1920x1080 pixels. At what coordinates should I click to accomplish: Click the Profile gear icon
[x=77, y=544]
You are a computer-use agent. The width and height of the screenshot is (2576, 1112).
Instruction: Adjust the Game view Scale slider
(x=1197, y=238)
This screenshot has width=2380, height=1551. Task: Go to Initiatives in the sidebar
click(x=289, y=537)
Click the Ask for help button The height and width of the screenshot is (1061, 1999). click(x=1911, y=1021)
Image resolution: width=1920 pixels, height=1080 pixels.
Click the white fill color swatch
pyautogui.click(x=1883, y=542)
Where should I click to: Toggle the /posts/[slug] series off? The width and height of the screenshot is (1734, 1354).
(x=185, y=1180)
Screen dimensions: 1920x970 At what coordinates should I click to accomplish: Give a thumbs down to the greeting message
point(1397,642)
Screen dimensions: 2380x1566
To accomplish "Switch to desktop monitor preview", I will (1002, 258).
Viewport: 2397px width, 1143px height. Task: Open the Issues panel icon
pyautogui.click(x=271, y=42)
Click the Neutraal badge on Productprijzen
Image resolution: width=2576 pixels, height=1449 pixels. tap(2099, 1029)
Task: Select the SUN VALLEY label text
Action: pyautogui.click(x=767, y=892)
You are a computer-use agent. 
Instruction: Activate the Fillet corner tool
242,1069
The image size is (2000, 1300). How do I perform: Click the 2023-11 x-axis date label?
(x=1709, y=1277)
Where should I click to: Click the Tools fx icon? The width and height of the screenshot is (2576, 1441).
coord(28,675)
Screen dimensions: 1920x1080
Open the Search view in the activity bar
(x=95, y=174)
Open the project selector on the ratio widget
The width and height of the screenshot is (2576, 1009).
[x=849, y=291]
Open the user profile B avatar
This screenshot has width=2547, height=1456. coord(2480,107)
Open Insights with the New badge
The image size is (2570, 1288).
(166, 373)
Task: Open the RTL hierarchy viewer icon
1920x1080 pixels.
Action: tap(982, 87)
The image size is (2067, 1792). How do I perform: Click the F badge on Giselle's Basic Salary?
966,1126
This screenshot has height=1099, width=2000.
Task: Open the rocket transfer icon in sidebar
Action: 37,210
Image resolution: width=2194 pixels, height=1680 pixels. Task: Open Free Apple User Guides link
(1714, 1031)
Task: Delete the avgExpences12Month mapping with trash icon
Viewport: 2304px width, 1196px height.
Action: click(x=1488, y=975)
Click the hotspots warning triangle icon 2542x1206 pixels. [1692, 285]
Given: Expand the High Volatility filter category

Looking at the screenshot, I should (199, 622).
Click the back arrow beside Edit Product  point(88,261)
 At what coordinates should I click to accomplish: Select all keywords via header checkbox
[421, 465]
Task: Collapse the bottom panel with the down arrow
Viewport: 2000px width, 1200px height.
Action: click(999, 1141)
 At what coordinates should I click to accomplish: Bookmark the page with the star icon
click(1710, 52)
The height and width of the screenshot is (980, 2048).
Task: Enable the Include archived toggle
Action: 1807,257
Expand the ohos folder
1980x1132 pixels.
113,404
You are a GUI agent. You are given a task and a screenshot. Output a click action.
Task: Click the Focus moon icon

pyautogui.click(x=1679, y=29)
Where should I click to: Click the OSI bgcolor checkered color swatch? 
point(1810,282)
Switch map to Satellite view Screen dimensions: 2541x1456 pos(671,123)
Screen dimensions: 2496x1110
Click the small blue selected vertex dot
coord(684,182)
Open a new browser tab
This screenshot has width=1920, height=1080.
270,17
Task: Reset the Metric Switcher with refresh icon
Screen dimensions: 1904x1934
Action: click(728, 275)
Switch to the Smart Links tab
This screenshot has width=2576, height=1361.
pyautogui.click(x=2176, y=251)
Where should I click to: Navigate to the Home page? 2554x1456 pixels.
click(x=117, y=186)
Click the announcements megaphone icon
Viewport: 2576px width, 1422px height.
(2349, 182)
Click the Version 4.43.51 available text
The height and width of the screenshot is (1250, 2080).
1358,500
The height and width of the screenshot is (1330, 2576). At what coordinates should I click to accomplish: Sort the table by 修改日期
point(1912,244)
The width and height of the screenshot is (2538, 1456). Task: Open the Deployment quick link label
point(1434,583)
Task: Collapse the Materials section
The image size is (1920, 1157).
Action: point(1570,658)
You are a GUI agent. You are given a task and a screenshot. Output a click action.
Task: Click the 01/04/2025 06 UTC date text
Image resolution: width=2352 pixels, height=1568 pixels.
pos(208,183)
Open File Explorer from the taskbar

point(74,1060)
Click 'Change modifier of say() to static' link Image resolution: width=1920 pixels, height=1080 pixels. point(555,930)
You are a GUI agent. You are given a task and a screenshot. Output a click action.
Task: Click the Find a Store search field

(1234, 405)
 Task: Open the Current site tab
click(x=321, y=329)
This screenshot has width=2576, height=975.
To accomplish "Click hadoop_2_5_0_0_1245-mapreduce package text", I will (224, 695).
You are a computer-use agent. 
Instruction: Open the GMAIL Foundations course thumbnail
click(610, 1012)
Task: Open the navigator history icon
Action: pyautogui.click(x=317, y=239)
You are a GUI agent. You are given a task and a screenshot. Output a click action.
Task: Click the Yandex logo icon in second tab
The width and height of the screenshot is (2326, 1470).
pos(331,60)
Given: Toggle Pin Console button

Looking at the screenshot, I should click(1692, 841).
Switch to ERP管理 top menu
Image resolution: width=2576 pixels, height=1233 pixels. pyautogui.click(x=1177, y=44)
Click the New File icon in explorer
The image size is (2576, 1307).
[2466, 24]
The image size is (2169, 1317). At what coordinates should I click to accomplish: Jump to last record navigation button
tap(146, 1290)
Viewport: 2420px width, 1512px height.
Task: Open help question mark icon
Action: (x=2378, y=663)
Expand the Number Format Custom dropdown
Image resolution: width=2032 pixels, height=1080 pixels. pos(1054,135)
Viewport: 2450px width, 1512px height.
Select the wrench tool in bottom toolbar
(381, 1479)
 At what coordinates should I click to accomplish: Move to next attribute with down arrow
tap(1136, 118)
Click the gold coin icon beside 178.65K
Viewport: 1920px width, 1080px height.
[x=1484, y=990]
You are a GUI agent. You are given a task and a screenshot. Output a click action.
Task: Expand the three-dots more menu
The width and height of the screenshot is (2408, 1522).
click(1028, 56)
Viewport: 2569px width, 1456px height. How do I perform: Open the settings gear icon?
_ _ _
In the material above, find the lines that contain "Collapse" and show them.

> [THE COMPLETED TASK]:
Task: Collapse the bottom panel with the down arrow
Task: Collapse the Materials section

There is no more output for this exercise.